Fewer Aussie chief executive officers (CEOs) expect business conditions to improve this year than in the previous year, according to AI Group's Business outlook survey. The survey showed that 95 of 285 CEOs are cautious yet optimistic in seeing improvement in 2017. Respondents expect that over the year, their respective companies will experience deterioration including falling profit margins. The outlook comes after the very gradual recovery from the global financial crisis.

Based on the result, CEOs expect to see improvement in business conditions in 2017. However, the optimism has decreased to 33 percent compared to the 39 percent of CEOs who expected better conditions in 2016. Fourty-four percent forecast stable conditions this year. Half of respondents expect an improvement in company sales revenue while 42 percent expect profit growth.

AI Group chief executive Innes Willox pointed out that many foundations for domestic growth are already in place including low interest rates, low unemployment and stronger commodity prices. Low wage and inflationary pressures, lower trading range for the Australian dollar and recovery in real national incomes were also included.

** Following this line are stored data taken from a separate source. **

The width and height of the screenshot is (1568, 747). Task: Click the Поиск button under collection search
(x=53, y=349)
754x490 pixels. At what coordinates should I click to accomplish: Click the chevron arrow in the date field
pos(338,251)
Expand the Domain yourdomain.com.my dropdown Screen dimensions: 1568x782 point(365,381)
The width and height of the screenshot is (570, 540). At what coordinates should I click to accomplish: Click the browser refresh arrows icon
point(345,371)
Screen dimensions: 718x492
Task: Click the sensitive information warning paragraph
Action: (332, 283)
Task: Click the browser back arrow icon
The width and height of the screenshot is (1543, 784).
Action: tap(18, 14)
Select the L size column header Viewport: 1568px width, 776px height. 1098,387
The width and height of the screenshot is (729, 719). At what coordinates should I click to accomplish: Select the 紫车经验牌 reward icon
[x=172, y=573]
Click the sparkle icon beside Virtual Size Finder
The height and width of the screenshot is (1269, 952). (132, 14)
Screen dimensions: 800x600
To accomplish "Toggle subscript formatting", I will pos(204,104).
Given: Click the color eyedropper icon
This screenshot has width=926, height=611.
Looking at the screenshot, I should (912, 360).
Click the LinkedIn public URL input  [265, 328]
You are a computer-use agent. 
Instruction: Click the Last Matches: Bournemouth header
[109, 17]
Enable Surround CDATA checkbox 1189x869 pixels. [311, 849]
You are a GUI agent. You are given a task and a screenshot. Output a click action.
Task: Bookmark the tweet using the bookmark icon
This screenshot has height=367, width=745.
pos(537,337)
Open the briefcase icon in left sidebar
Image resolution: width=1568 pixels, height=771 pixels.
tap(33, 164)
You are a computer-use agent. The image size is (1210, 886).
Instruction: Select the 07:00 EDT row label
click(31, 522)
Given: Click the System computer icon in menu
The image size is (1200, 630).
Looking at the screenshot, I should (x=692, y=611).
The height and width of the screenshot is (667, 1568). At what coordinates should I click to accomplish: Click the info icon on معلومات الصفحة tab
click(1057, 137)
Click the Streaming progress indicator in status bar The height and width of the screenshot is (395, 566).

The study considered several performance indicators that may keep CEOs optimistic in 2017. In terms of business conditions, 33 percent of respondents foresee improvement. The business sales turnover is expected to increase by 51 percent while the export revenue is expected to increase by 19 percent. The gross profit margins and labour productivity are expected to grow in 42 percent of businesses.

On the other hand, significant risks were also identified by the study, specifically the Australian business environment. It included the state of business investment and state of energy market. Based on the survey, 51 percent of businesses expect their energy prices will increase in 2017. The result adds to arguments that the government needs to prioritise addressing the lack of energy affordability and energy reliability that industries have faced.

The fate of the Australian dollar is expected to be a key risk to the country's economy and export performance. CEOs hope that the average of 75 US cents will remain on a long-term basis, the study said. Business investment is also expected to be a risk area where non-mining business investments would recover slower than required.

Willox said that the bipartisan support for the Government's business tax reform measures will support any movement for business expansion.